# HOW TO COMPLETE THIS TASK
Within the material below, find each line bearing the word "agent" and present it.

# PROVIDED RECORDS
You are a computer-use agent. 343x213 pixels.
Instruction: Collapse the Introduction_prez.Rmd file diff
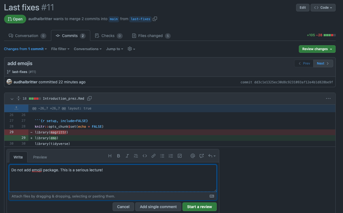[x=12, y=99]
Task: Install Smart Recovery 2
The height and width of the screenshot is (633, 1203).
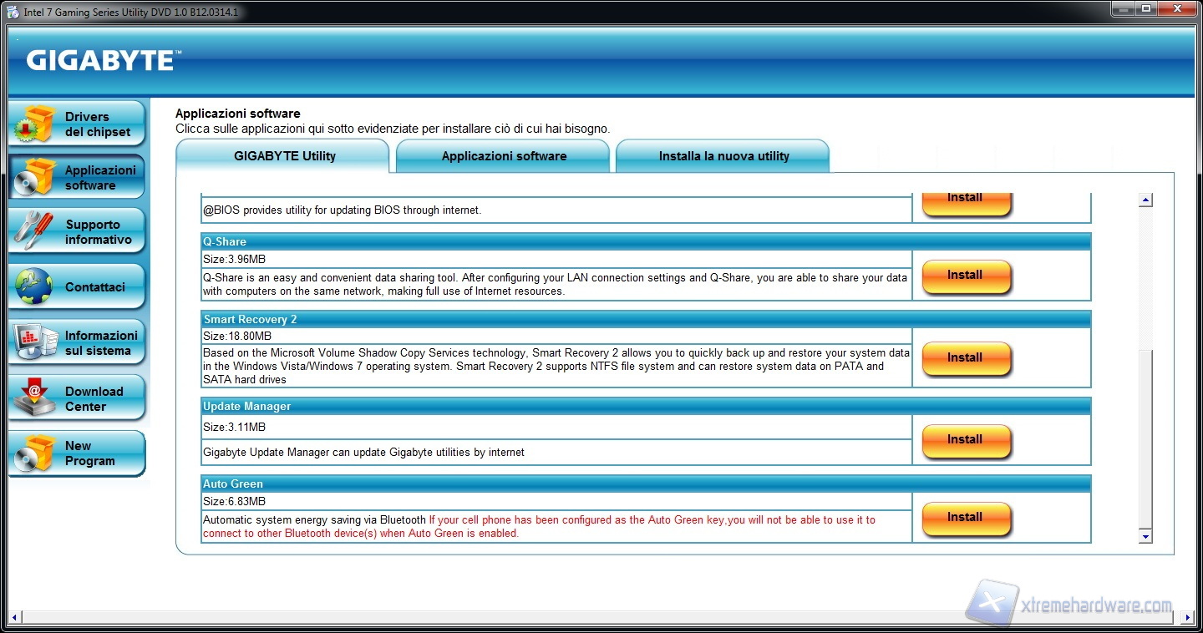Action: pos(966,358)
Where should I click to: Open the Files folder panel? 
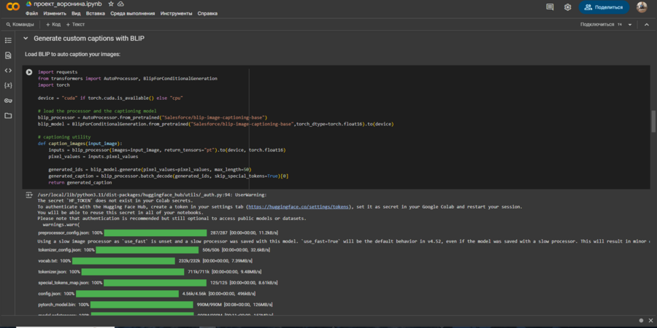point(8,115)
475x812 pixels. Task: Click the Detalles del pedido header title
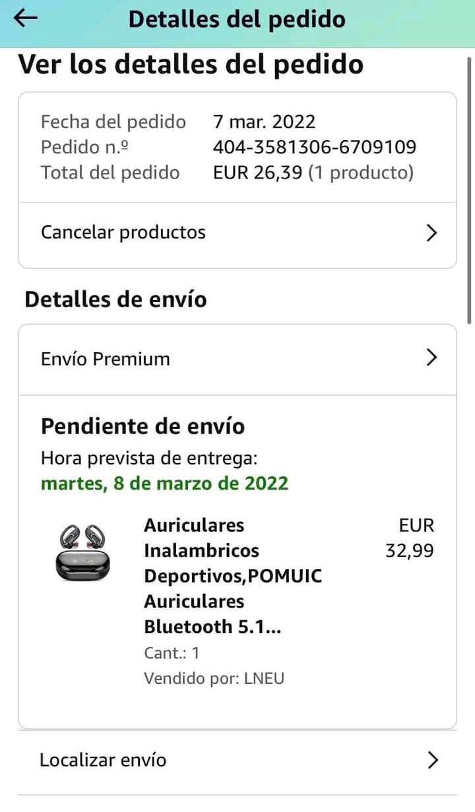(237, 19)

...

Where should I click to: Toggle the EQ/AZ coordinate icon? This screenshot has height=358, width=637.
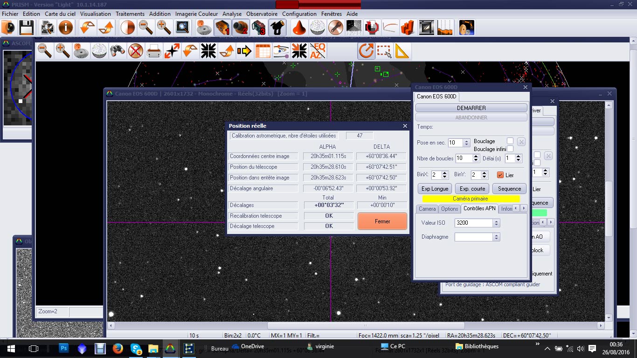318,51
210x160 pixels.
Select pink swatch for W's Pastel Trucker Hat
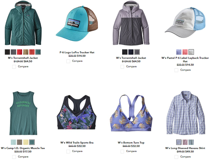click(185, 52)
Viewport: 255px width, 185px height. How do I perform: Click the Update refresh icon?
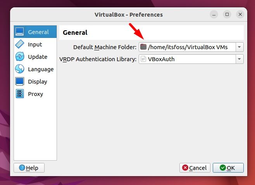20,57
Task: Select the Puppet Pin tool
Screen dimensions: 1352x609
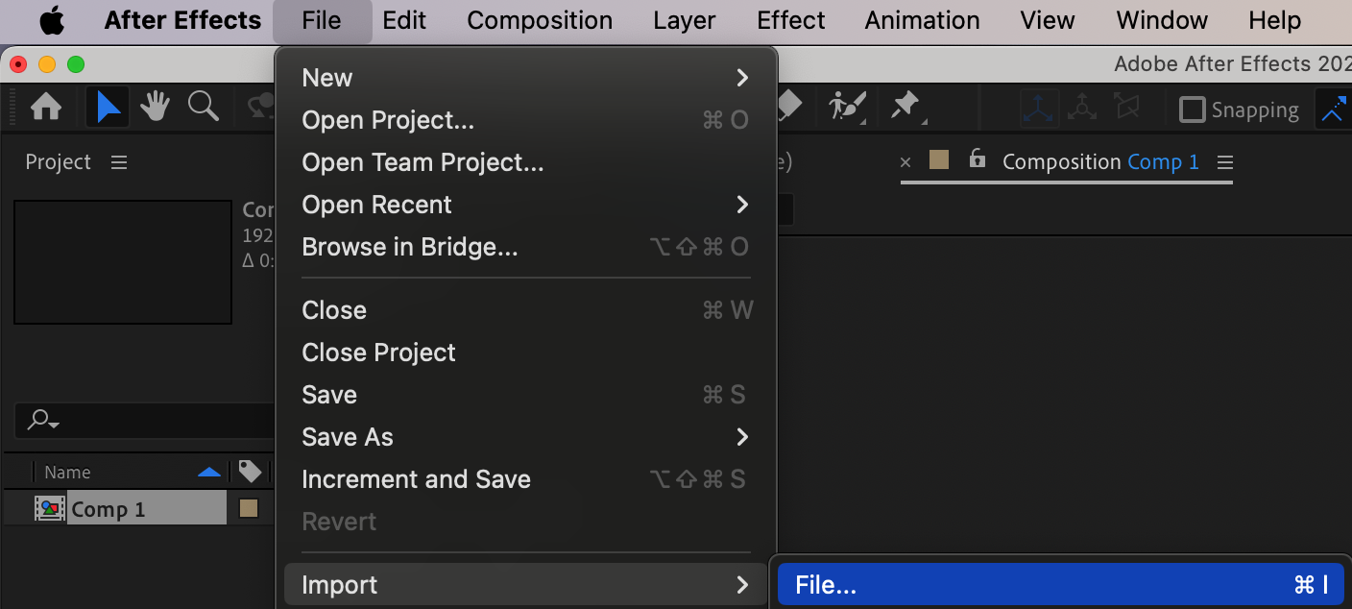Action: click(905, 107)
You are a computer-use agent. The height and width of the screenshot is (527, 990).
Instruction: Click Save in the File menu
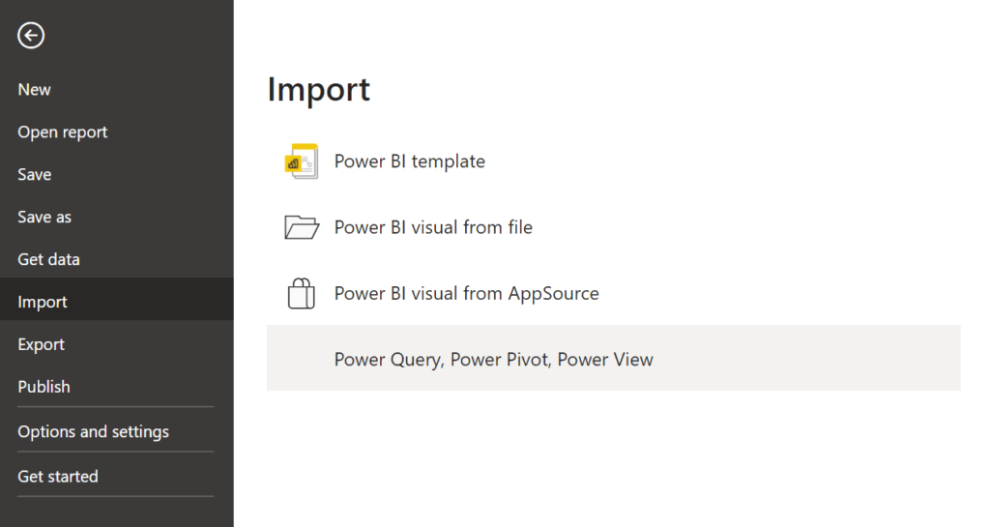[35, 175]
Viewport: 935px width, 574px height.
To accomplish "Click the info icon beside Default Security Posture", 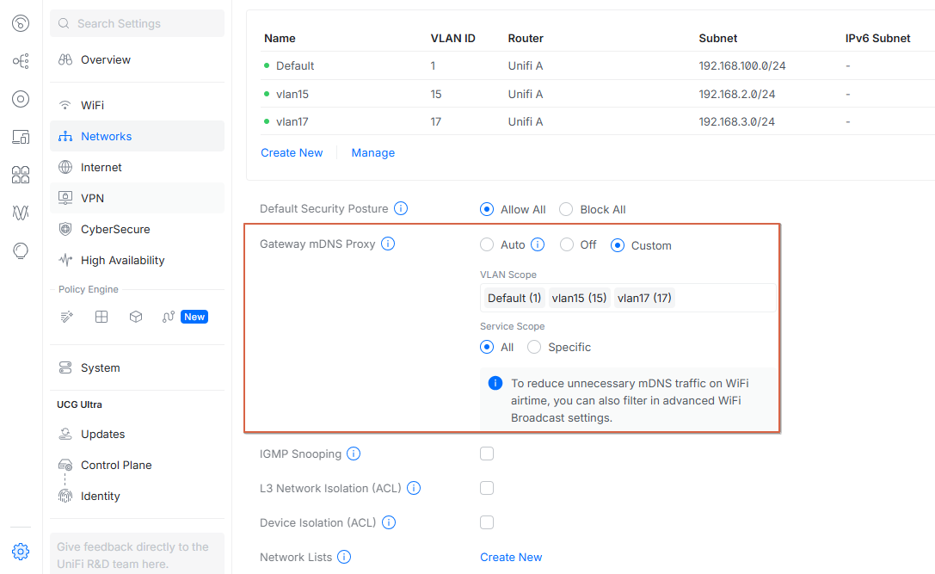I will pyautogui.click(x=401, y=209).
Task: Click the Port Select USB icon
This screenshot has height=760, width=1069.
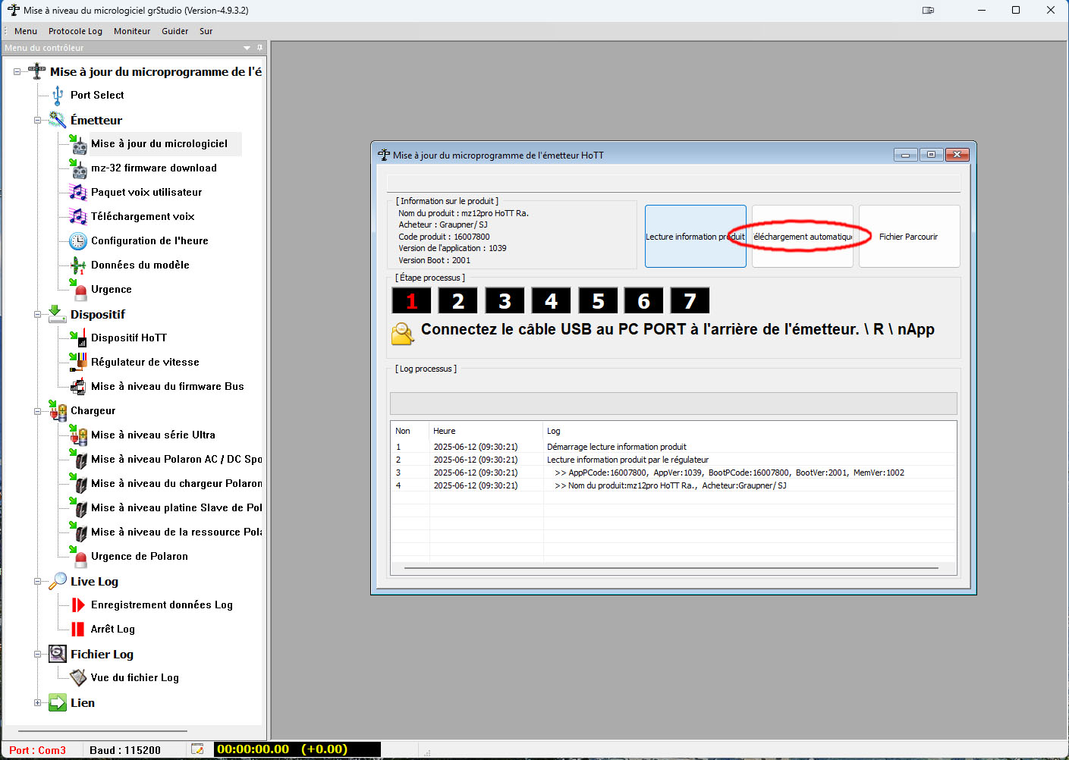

---

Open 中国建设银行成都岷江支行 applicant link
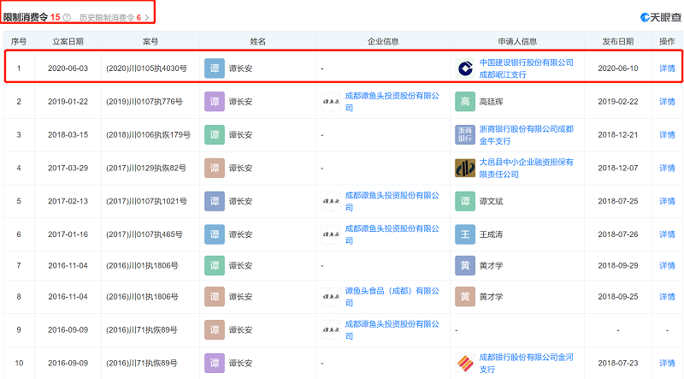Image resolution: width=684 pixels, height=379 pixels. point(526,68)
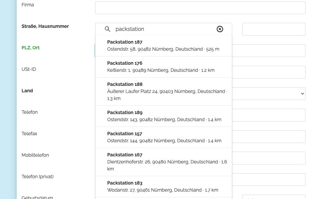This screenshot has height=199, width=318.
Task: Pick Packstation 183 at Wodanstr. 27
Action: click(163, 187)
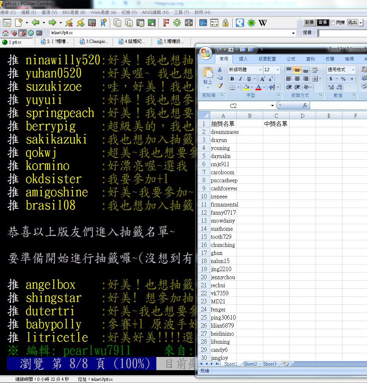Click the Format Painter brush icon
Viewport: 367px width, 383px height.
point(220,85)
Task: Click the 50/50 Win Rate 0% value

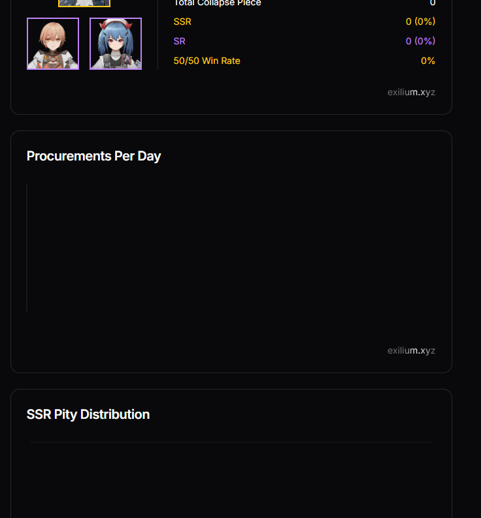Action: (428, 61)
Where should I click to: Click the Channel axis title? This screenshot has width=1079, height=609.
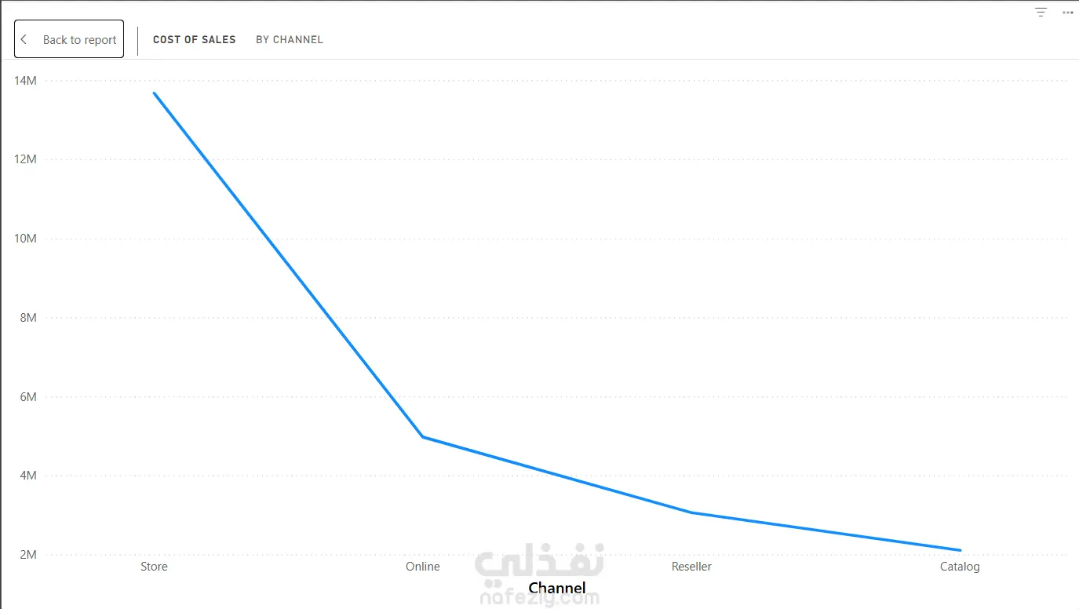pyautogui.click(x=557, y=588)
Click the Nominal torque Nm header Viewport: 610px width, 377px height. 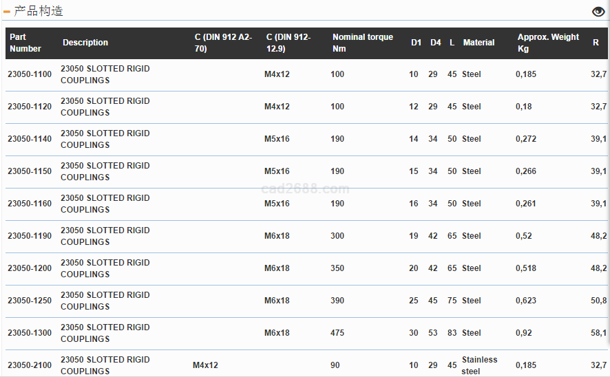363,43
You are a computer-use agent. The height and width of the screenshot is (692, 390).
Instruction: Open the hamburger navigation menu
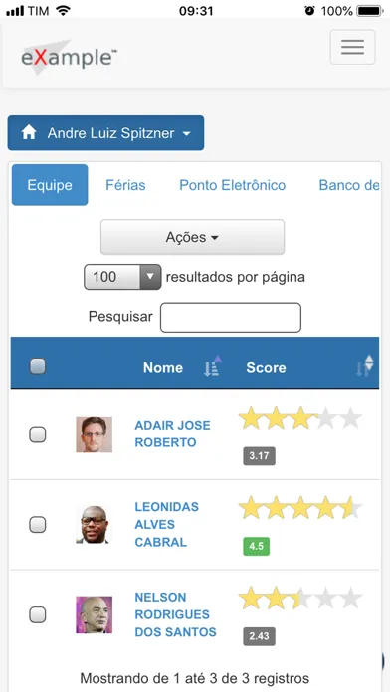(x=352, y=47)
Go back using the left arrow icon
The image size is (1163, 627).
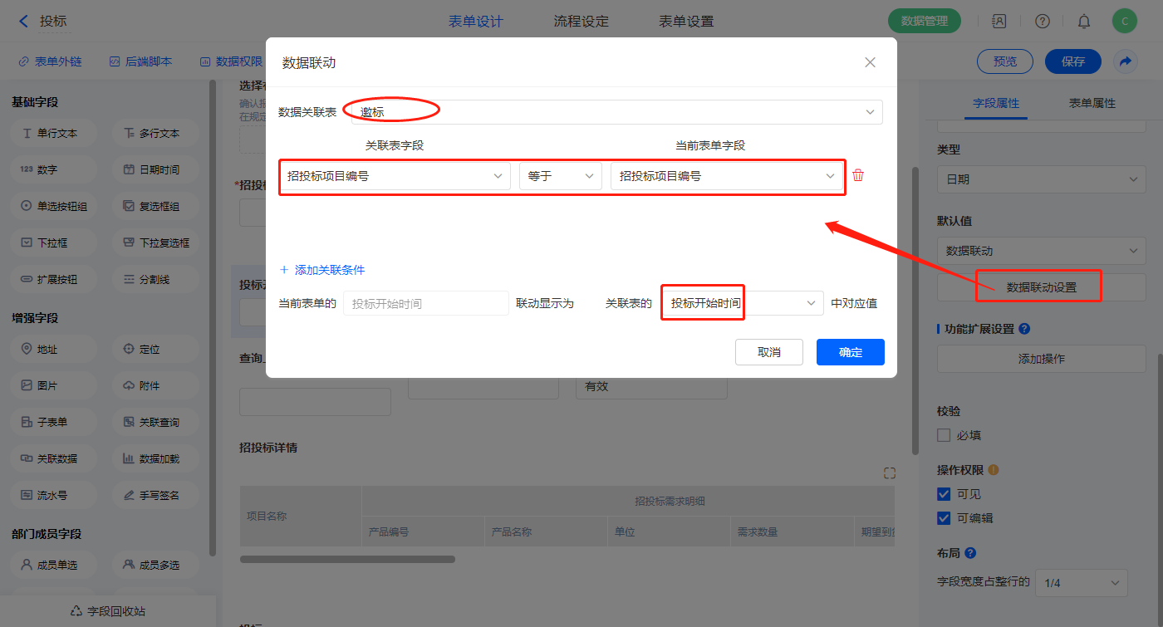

# TASK ANSWER
You are a computer-use agent. 343x213 pixels.
You are a computer-use agent. The height and width of the screenshot is (527, 990).
You are a computer-use agent. The height and width of the screenshot is (692, 390).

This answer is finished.